Il lâcha doucement son bras lorsqu'il fut sûr qu'elle n'allait pas faire demi-tour et il retomba contre son oreiller, la regardant se rapprocher du lit avec une hésitation évidente. Il était conscient que ce qu'il lui demandait n'était pas anodin, dormir avec un garçon devait la perturber, mais il ne voulait pas qu'elle se prive de sommeil alors qu'il pouvait l'aider. Et ce n'était pas comme s'il comptait tenter quoi que ce soit de toute façon...

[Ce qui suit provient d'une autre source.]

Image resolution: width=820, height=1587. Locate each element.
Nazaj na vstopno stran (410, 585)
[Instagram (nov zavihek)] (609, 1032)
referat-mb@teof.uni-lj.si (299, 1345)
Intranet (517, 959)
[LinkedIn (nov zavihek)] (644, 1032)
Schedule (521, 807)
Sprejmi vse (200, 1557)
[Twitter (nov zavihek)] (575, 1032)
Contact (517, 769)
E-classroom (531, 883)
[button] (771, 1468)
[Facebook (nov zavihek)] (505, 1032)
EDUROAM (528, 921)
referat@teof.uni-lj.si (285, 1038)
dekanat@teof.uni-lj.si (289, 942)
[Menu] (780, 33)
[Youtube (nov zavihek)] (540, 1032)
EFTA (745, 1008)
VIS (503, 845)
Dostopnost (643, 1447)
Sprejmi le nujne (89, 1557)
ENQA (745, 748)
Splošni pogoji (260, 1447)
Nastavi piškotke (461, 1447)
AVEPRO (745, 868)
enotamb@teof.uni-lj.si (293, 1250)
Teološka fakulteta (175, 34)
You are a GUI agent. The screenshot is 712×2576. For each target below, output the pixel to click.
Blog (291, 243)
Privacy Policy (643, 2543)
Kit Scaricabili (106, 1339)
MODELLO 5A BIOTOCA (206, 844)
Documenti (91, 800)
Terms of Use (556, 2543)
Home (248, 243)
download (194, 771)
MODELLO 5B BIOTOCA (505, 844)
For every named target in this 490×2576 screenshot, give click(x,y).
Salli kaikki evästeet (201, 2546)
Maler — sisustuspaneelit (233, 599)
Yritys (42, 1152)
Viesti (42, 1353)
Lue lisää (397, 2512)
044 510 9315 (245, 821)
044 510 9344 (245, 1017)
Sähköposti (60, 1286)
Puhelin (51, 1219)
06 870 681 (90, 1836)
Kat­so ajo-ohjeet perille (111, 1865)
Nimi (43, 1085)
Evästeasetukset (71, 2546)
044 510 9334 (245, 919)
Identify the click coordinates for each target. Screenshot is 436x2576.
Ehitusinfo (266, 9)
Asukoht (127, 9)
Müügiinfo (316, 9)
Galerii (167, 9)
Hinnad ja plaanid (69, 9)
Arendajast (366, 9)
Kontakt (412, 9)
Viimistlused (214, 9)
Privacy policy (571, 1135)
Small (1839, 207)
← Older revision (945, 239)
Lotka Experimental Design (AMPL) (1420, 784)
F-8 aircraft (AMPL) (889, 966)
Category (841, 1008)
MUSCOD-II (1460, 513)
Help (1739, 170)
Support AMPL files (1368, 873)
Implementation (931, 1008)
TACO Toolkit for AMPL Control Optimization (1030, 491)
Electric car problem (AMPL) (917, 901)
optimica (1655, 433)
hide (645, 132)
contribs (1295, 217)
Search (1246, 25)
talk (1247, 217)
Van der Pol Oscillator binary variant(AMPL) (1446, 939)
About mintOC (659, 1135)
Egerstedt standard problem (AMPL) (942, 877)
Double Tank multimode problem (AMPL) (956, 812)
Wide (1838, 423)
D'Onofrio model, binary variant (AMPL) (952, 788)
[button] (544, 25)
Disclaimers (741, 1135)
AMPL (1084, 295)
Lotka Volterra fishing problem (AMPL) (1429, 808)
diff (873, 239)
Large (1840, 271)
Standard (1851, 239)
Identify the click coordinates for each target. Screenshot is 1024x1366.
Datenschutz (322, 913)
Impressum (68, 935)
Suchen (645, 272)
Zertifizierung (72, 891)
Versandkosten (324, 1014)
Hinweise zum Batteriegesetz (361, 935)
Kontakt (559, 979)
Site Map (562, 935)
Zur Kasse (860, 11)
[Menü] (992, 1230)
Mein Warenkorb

-Je ne vais pas te manger Kirenai-chan...

-Je sais...

Sa voix ressemblait à un souffle fragile, et il essaya de lui sourire pour la rassurer. Elle finit par s'assoir, et glissa ses jambes sous les couvertures que le blond s'empressa de rabattre, comme s'il avait peur qu'elle ne se relève soudainement.

-Allez, maintenant on dort, on parlera demain.

Il la regarda poser sa tête sur l'oreiller et lui tourner instinctivement le dos, avant de lui-même faire face au mur. Oui, ils parleraient demain... Il ne mit que deux secondes à se rendormir, un sourire apaisé aux lèvres.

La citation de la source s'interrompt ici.